(Input data)

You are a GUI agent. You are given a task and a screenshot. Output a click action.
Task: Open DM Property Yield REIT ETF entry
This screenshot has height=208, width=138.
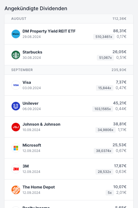click(x=69, y=34)
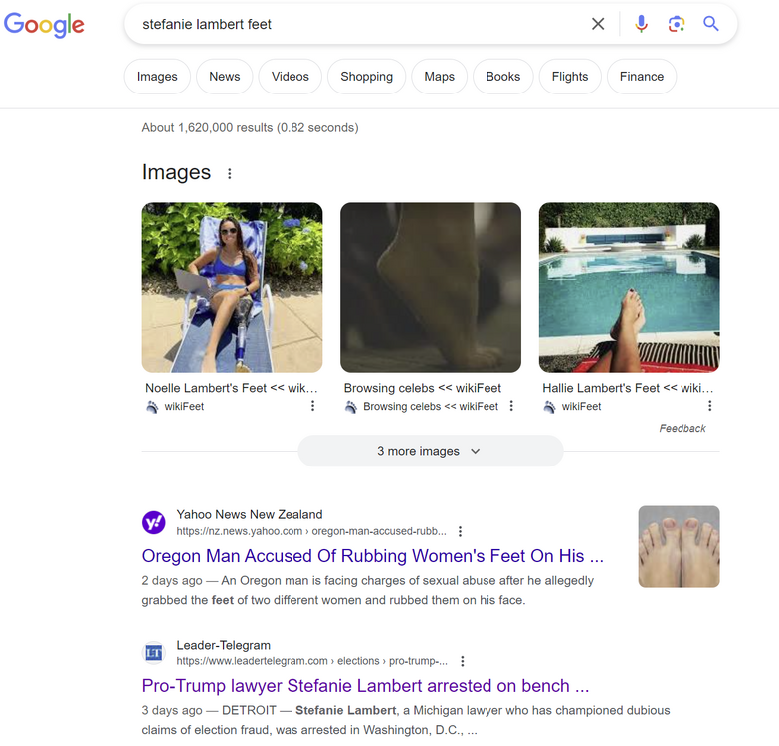Image resolution: width=779 pixels, height=746 pixels.
Task: Click the blue magnifier search icon
Action: [711, 24]
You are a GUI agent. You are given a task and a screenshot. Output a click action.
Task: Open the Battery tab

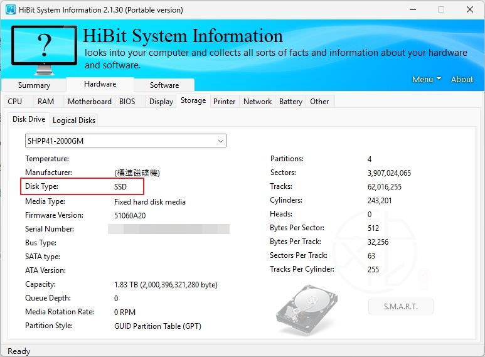coord(290,102)
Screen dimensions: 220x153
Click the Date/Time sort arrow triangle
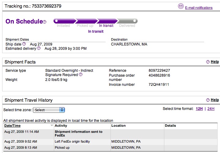(52, 125)
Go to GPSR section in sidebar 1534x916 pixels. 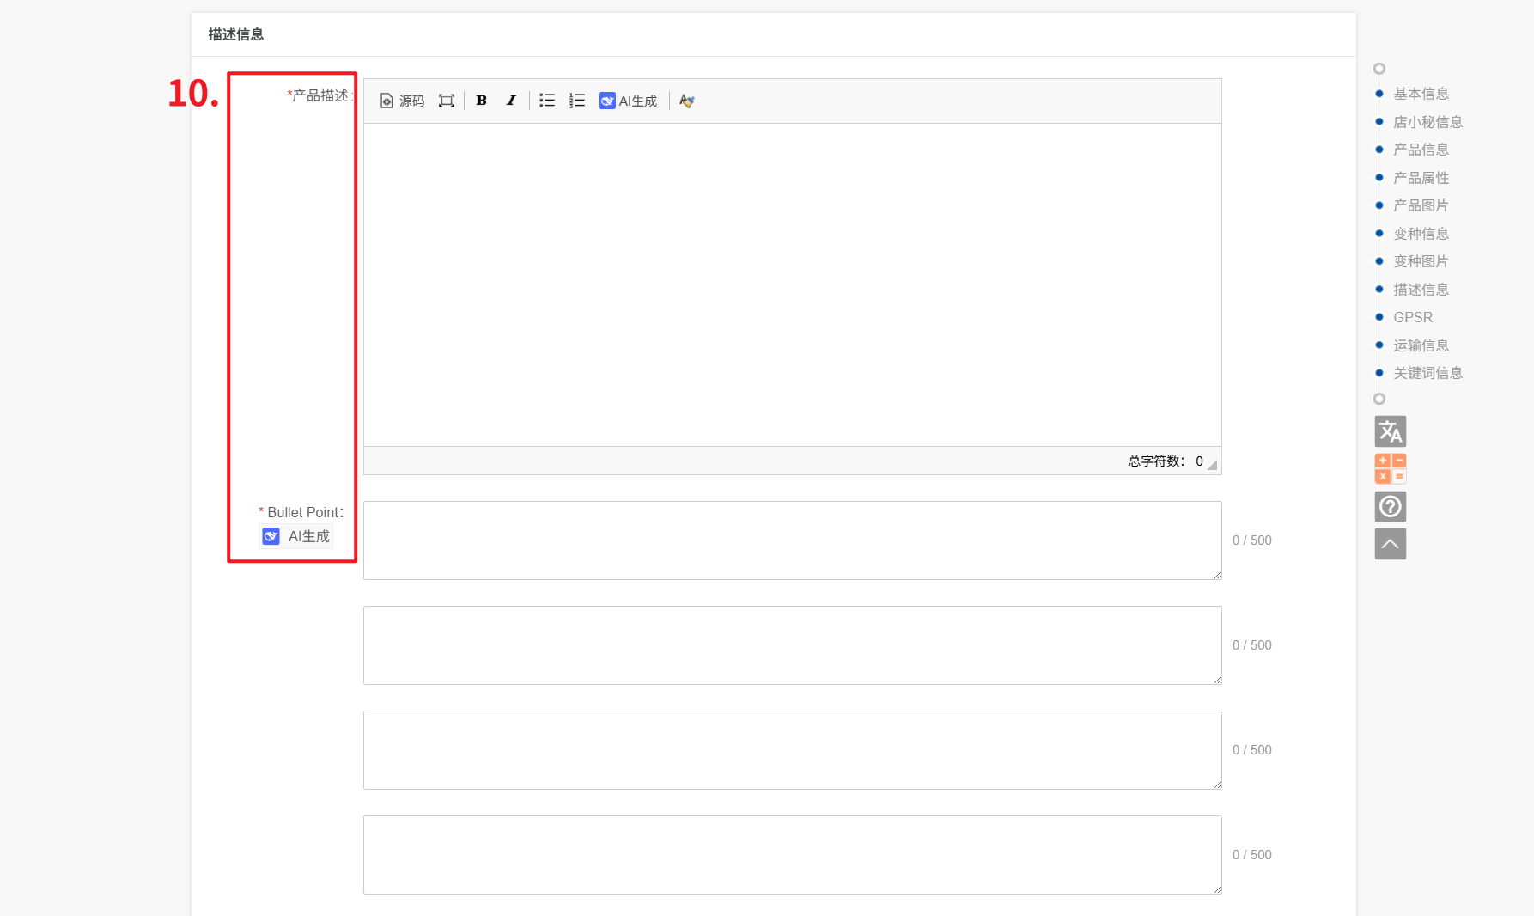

(End Input data)

**Directions for this task**. Please return only the lines from the one holding "Task: Open the Battery tab" through the end of the data, both ends included; do not copy any pictures.

**Your solution**.
Task: Open the Battery tab

coord(290,102)
Screen dimensions: 220x153
Click the Date/Time sort arrow triangle
(52, 125)
Go to GPSR section in sidebar 1534x916 pixels. 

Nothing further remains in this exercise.